After the great architect, the great traveler. Evliya Çelebi was undoubtedly one of the most complete and interesting testimonies about the Ottoman Empire, analyzing it in all its people and places. A real Turkish Herodotus.

Evliya Çelebi

The great traveler was born in İstanbul in 1611 from a family of incredible prestige and fame, always active in the court life of the sultan. It appears that his father was descended from the Turkish Sufi Khoja Akhmet Yassawi, while his mother was related to the Circassian grand vizir of origin Melek Ahmet Pasha. From a very young age his passion for travel was always clear to him, so much so that he refused any assignment that kept him blocked for a long time.

Street of İstanbul

This will lead him to explore every corner of the Empire, starting with Turkey itself, which will observe every detail, dedicating an entire volume of his travel notes to Istanbul, collected in his Seyahatnâme “the travel book”.


In this work, still one of the most complete in the travel-themed history, Çelebi reports all his notes in this legendary text, giving the reader an incredible overview of life during the Ottoman Empire. The places covered are many and for this reason the text is divided into 10 different volumes, each one reporting the life, customs and traditions of the peoples with whom it came into contact.

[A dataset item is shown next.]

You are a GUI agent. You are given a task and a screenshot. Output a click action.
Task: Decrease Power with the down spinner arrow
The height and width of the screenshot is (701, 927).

  • The first is dedicated to İstanbul and its surroundings
  • The second to Anatolia, the Caucasus, Crete and Azerbaijan
  • The third to Syria, Palestine, Armenia and Rumelia
  • The fourth to Eastern Anatolia, Iraq and Iran
  • The fifth to Russia and the Balkans
  • The sixth to the military campaigns in Hungary during the 4th Austro-Turkish war
  • The seventh to Austria, Crimea and again in the Caucasus
  • The eighth to Greece and still Crimea and Rumelia
  • The ninth to the pilgrimage to Mecca
  • and finally the tenth to Sudan and Egypt

As for Herodotus, his works aimed to tell the reality he saw, trying to bring the peoples with whom he came into contact as faithfully as possible. As evidence of this, a particular anecdote should be remembered. Çelebi visited Rotterdam in 1633, coming into contact with a Native American brought to Europe by European explorers. This made him reflect more than ever on human greed and how much it could corrupt everything, destroying peaceful peoples like those of America. He died in 1682 but, as belonging to a particular Sufi order active in Egypt, it is not known for sure if he was buried in İstanbul or Cairo, his last trip on this earth.